In Egypt, the National Railway is heavily used and links the country from Alexandria to Aswan.
In 1976 I took a second-class carriage from Cairo to Aswan. The train, I was assured, was air-conditioned. When the train pulled into Cairo station it was empty. Then everyone started jumping through the windows. This struck me as very peculiar. However, it was the only way to get a seat. By the time I got on the train, every seat was taken. Three guys, with their luggage, even took over one of the toilets.
The only room I could find was on the metal floor over the couplings between two carriages. I put my duffel bag down and sat on it. Immediately an Egyptian peasant woman sat on the other end of it.

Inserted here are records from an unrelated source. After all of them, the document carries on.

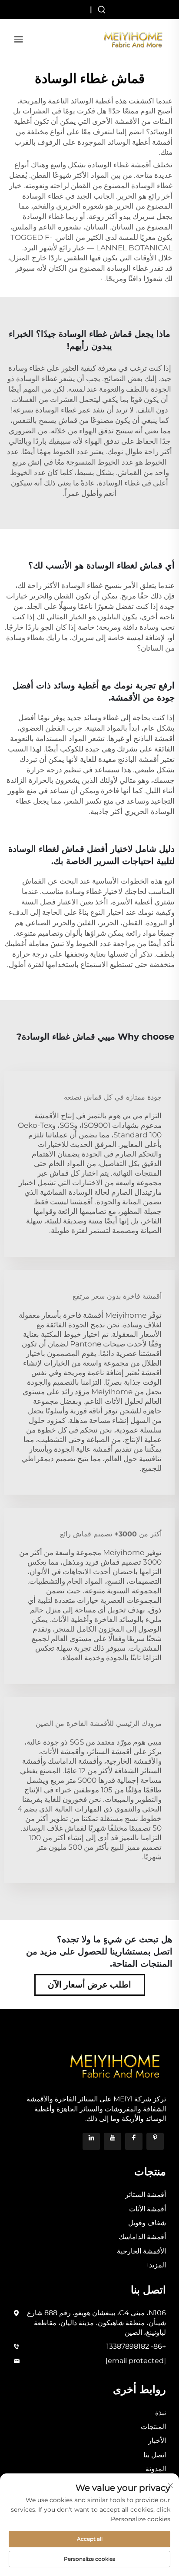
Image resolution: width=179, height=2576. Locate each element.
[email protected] (136, 2361)
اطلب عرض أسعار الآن (89, 1984)
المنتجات (153, 2427)
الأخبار (157, 2440)
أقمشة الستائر (145, 2194)
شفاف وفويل (147, 2223)
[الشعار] (133, 38)
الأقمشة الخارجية (141, 2251)
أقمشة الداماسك (142, 2237)
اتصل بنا (154, 2455)
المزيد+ (155, 2265)
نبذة (160, 2413)
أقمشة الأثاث (147, 2209)
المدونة (156, 2469)
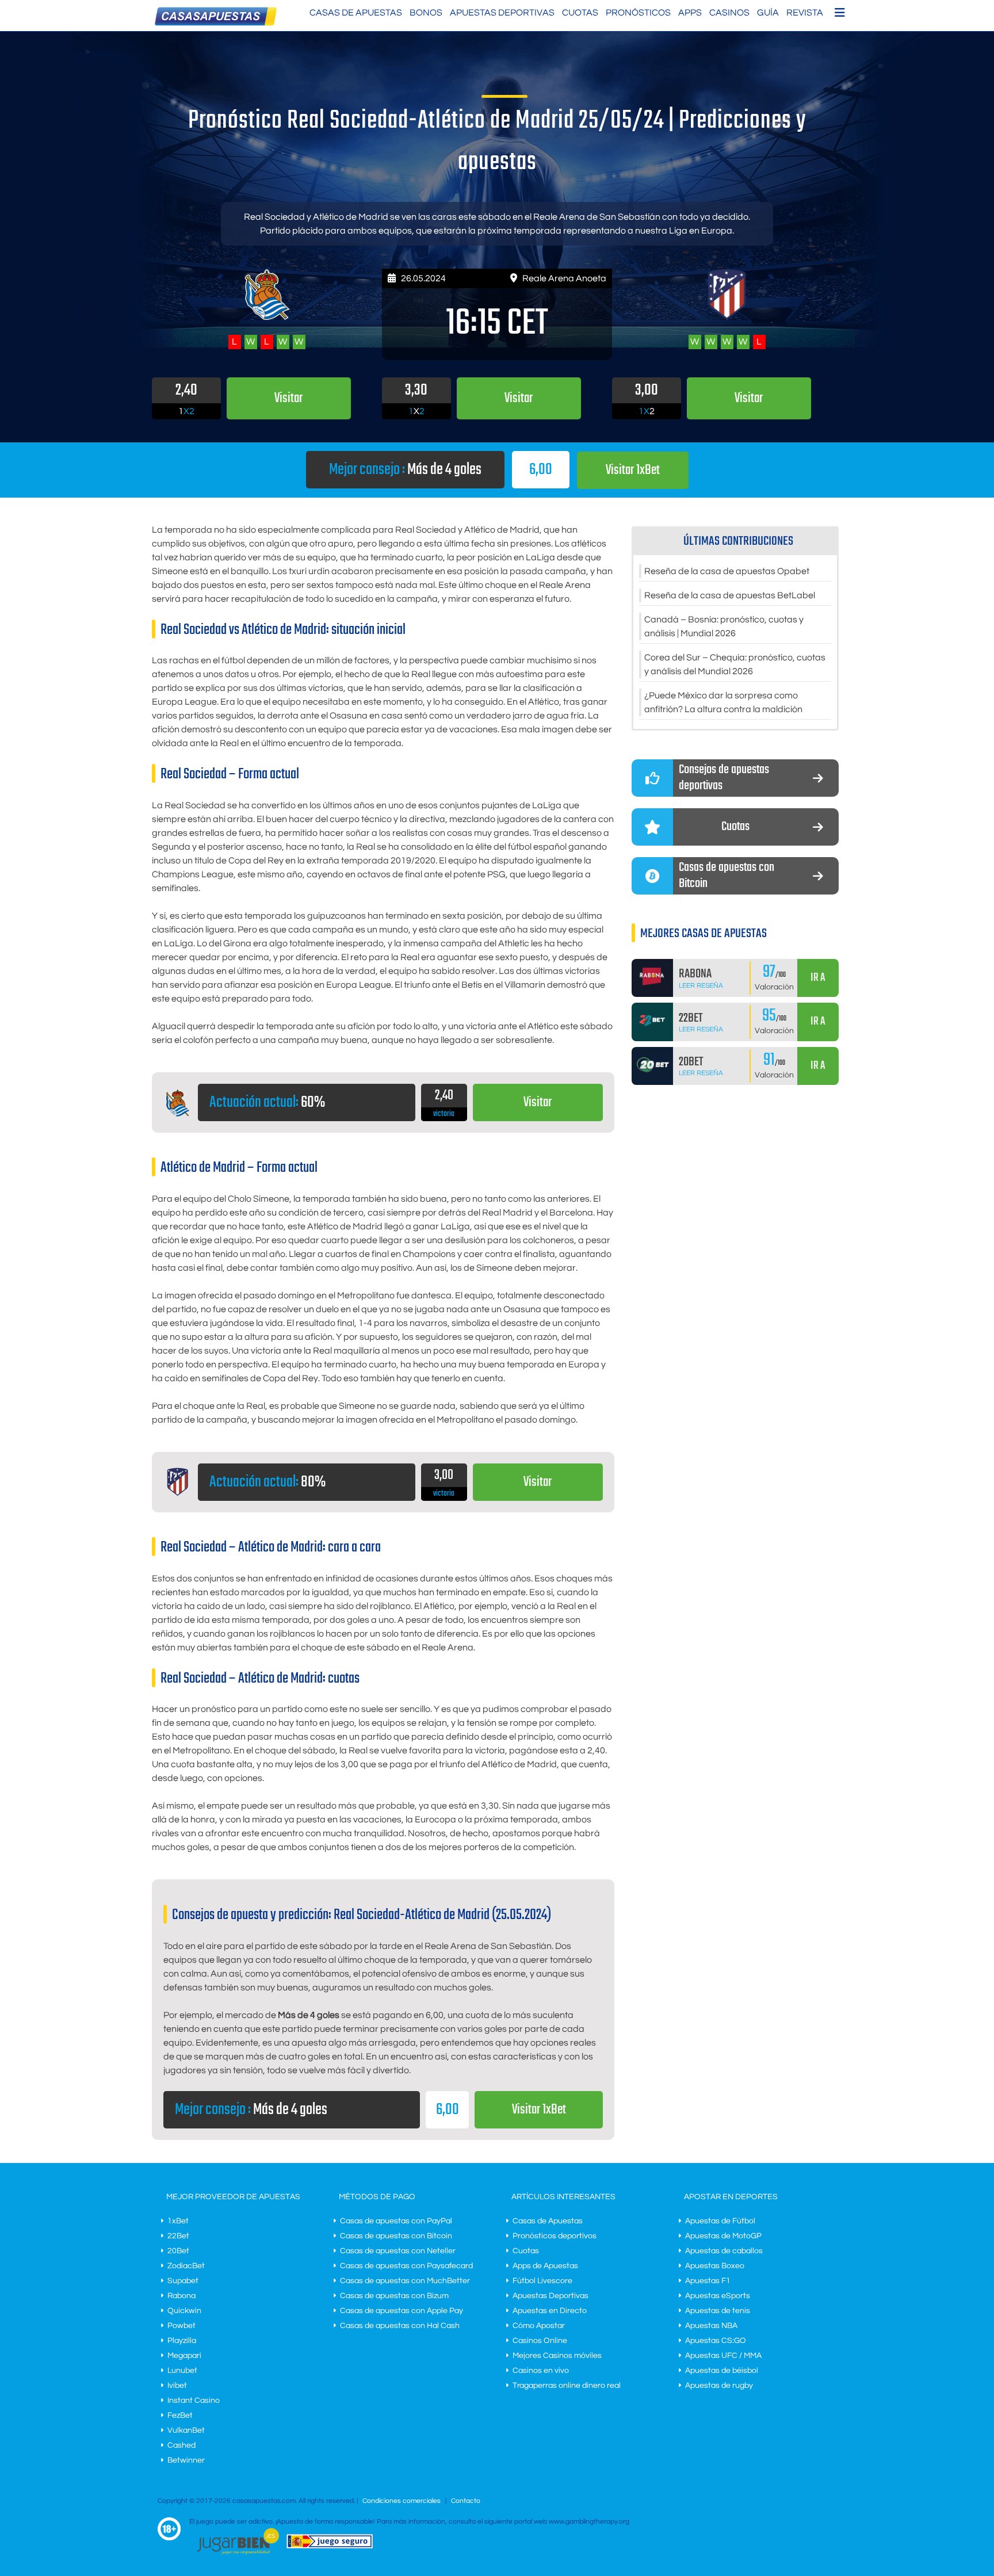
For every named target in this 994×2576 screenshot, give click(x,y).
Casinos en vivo (541, 2371)
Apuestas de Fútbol (720, 2221)
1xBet (178, 2221)
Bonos (426, 12)
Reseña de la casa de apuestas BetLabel (729, 595)
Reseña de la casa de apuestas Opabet (726, 571)
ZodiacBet (186, 2266)
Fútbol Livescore (542, 2281)
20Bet (178, 2251)
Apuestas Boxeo (714, 2266)
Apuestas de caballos (724, 2251)
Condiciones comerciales (402, 2501)
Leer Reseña (701, 985)
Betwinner (186, 2460)
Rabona (181, 2296)
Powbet (181, 2326)
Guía (768, 12)
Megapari (184, 2356)
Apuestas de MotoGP (723, 2236)
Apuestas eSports (717, 2296)
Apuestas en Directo (550, 2311)
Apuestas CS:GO (715, 2341)
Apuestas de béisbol (721, 2371)
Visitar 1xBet (633, 470)
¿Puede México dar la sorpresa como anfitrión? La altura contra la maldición (723, 702)
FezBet (180, 2415)
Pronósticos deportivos (555, 2236)
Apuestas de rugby (719, 2386)
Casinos (729, 12)
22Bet (178, 2236)
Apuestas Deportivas (502, 12)
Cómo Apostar (539, 2326)
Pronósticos (638, 12)
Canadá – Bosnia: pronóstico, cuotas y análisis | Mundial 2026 (724, 626)
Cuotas (580, 12)
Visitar (537, 1102)
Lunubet (182, 2371)
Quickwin (184, 2311)
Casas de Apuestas (355, 12)
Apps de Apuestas (545, 2266)
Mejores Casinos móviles (557, 2356)
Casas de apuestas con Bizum (394, 2296)
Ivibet (177, 2386)
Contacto (465, 2501)
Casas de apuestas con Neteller (398, 2251)
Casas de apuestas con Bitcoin (396, 2236)
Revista (804, 12)
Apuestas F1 (708, 2281)
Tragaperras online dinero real (567, 2386)
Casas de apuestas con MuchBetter (405, 2281)
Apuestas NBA (711, 2326)
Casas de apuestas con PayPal (396, 2221)
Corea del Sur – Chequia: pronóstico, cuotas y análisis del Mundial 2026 (734, 664)
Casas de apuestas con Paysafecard (406, 2266)
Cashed (181, 2445)
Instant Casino (193, 2401)
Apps (690, 12)
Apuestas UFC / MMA (723, 2356)
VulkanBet (186, 2430)
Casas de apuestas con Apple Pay (401, 2311)
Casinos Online (540, 2341)
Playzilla (181, 2341)
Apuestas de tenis (717, 2311)
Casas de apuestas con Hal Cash (400, 2326)
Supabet (182, 2281)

The trip took 10 hours and was sweltering. The air-conditioning consisted of a couple of little fans bolted to the ceiling. All the windows were open. It was the middle of July and dust kept blowing into the carriages off the desert. The toilet had a hole in the bottom of it that opened straight onto the track without a flush mechanism. Unbelievably the passengers actually managed to plug the damn thing. This resulted in the toilet compartment becoming awash with urine and feces about halfway through the trip.
The Egyptians, though, are a good-humored lot, put up with all kinds of adversity, and are constantly joking. A typical exchange is as follows: A fellow in a car hits a bicyclist in the leg and says: ‘Don’t worry, just walk on the other leg.’
On the train, there was a Dutch guy and two Dutch girls. He had a bloody great bayonet about 10 inches long stuck in his belt. The Egyptians were making jokes about him the whole way: ‘Oh he is a very great Sheikh with his two wives! … He needs a sword to protect his wives!’ And so on. They were not impressed, and he didn’t have a clue.
One amazing thing about train travel in Egypt — at every station, boys would run onto the train selling bread, cakes, nuts, cigarettes, tea, and colas, then get back on the platform. People would drink their colas and then lean out of the window holding the empty bottles. The boys then grabbed the bottles as the train pulled out of the station. People were incredibly hospitable and friendly. At every station, someone bought me something. At one point, the woman sharing my duffel bag produced some hard-boiled duck eggs, which she gave to me to eat. Finally, at Luxor, a fellow who was getting off came over: “Effendi (gentleman), this way,” and made sure I got his seat so I had the last two hours in more comfort.
I took the train back to Cairo, first class. It was much more comfortable although not nearly so colorful. And it was air-conditioned.